The data set contains 5331 positive and 5331 negative reviews in a file. This project helps to quantify each review as positive or negative based on the content of reviews by providing a classifier which will flag all incoming reviews as positive or negative.
- Load the dataset and create a dataframe.
- Define a function which can perform the following functions:
- Remove non-alphabets
- Remove URLs
- Remove digits
- Remove stopwords
- Stem the texts using PorterStemmer
- Remove and replace “’”, “--”, “-”, “[”, “]” by “ ”.
- Create a list of 30 most frequently occurring words from cleaned reviews and write it to 'nlargest.txt'.
- Create a train (67%) and test (33%) split with random state 42
- Create a TF-IDF vector with the following parameter:
- ngram_range = (1,2)
- max_df=0.3
- min_df=7
- Build a Random Forest Classifier
- After building the classification model and predicting on the whole dataset, save confusion matrix to a text file using :
- confusion_matrix(observed,predicted).tofile('cfmatrix.txt',sep=',')
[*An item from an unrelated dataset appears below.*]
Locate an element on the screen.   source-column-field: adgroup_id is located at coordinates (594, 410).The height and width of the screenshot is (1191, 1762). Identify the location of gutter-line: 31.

Reviews have been saved in separate files with extension ‘pos’ and ‘neg’.
Approx 10662 records
- Positive - 5331
- Negative - 5331
- /dataset/ReviewsFileName.xlsx
Since the number of reviews is surging with the rapid pace at movies database website. So, it is becoming almost impossible for admins to read each review and gauge the sentiment of patrons about the movies. This project will save over 90 manhours per month.